*** Data supplied ***

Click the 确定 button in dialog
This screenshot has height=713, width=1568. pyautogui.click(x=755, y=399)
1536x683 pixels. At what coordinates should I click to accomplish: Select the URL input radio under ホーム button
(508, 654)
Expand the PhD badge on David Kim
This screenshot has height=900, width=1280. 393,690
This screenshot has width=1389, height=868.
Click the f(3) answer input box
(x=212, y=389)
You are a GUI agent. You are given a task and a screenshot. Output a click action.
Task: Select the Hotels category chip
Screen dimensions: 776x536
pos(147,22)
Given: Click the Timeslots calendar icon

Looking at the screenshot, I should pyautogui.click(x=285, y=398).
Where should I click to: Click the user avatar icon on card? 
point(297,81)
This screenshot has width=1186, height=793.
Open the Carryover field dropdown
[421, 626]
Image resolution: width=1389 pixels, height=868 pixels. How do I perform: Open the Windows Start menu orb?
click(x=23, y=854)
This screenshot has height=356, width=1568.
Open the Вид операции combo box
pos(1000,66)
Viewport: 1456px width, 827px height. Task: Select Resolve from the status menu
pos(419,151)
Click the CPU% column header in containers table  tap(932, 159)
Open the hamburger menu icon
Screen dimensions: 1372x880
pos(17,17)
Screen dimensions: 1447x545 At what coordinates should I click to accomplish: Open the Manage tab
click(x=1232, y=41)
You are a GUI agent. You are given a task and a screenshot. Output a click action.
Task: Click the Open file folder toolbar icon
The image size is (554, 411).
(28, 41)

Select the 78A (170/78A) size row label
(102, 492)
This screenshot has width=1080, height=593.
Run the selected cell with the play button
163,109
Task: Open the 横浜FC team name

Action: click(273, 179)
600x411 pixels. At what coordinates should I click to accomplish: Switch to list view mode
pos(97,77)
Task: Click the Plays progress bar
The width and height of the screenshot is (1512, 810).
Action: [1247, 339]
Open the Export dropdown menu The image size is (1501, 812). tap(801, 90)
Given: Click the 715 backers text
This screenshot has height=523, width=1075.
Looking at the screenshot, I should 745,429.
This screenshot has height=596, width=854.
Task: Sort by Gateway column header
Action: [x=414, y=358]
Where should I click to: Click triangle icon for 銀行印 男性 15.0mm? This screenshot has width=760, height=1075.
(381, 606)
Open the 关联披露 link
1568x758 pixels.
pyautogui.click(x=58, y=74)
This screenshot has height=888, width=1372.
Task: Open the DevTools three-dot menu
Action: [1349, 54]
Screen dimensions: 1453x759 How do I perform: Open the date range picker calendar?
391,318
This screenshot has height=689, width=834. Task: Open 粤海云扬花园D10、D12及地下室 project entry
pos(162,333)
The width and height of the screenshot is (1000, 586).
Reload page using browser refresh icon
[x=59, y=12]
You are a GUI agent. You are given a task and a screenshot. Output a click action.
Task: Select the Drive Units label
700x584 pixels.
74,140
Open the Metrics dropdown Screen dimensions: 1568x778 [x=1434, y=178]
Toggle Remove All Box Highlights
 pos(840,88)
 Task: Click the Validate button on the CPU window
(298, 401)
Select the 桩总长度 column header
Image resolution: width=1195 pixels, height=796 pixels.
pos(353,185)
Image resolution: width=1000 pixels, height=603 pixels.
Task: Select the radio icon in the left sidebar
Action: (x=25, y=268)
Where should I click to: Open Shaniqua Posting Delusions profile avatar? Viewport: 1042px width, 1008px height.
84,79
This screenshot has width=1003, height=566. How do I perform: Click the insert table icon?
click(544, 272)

***

▶ [Exercise details]: Change every "Where should I click to" in the rows above to "Where do I click to", and write out all the rows again with nothing else altered.

▶ [Task response]:
Click the 确定 button in dialog
This screenshot has height=713, width=1568. pyautogui.click(x=755, y=399)
1536x683 pixels. At what coordinates should I click to accomplish: Select the URL input radio under ホーム button
(508, 654)
Expand the PhD badge on David Kim
This screenshot has height=900, width=1280. 393,690
This screenshot has width=1389, height=868.
Click the f(3) answer input box
(x=212, y=389)
You are a GUI agent. You are given a task and a screenshot. Output a click action.
Task: Select the Hotels category chip
Screen dimensions: 776x536
pos(147,22)
Given: Click the Timeslots calendar icon

Looking at the screenshot, I should pyautogui.click(x=285, y=398).
Where do I click to: Click the user avatar icon on card? 
point(297,81)
This screenshot has width=1186, height=793.
Open the Carryover field dropdown
[421, 626]
Image resolution: width=1389 pixels, height=868 pixels. How do I perform: Open the Windows Start menu orb?
click(x=23, y=854)
This screenshot has height=356, width=1568.
Open the Вид операции combo box
pos(1000,66)
Viewport: 1456px width, 827px height. Task: Select Resolve from the status menu
pos(419,151)
Click the CPU% column header in containers table  tap(932, 159)
Open the hamburger menu icon
Screen dimensions: 1372x880
pos(17,17)
Screen dimensions: 1447x545 At what coordinates should I click to accomplish: Open the Manage tab
click(x=1232, y=41)
You are a GUI agent. You are given a task and a screenshot. Output a click action.
Task: Click the Open file folder toolbar icon
The image size is (554, 411).
(28, 41)

Select the 78A (170/78A) size row label
(102, 492)
This screenshot has width=1080, height=593.
Run the selected cell with the play button
163,109
Task: Open the 横浜FC team name

Action: click(273, 179)
600x411 pixels. At what coordinates should I click to accomplish: Switch to list view mode
pos(97,77)
Task: Click the Plays progress bar
The width and height of the screenshot is (1512, 810).
Action: [1247, 339]
Open the Export dropdown menu The image size is (1501, 812). tap(801, 90)
Given: Click the 715 backers text
This screenshot has height=523, width=1075.
Looking at the screenshot, I should 745,429.
This screenshot has height=596, width=854.
Task: Sort by Gateway column header
Action: [x=414, y=358]
Where do I click to: Click triangle icon for 銀行印 男性 15.0mm? This screenshot has width=760, height=1075.
(381, 606)
Open the 关联披露 link
1568x758 pixels.
pyautogui.click(x=58, y=74)
This screenshot has height=888, width=1372.
Task: Open the DevTools three-dot menu
Action: [1349, 54]
Screen dimensions: 1453x759 How do I perform: Open the date range picker calendar?
391,318
This screenshot has height=689, width=834. Task: Open 粤海云扬花园D10、D12及地下室 project entry
pos(162,333)
The width and height of the screenshot is (1000, 586).
Reload page using browser refresh icon
[x=59, y=12]
You are a GUI agent. You are given a task and a screenshot. Output a click action.
Task: Select the Drive Units label
700x584 pixels.
74,140
Open the Metrics dropdown Screen dimensions: 1568x778 [x=1434, y=178]
Toggle Remove All Box Highlights
 pos(840,88)
 Task: Click the Validate button on the CPU window
(298, 401)
Select the 桩总长度 column header
Image resolution: width=1195 pixels, height=796 pixels.
pos(353,185)
Image resolution: width=1000 pixels, height=603 pixels.
Task: Select the radio icon in the left sidebar
Action: (x=25, y=268)
Where do I click to: Open Shaniqua Posting Delusions profile avatar? Viewport: 1042px width, 1008px height.
84,79
This screenshot has width=1003, height=566. How do I perform: Click the insert table icon?
click(544, 272)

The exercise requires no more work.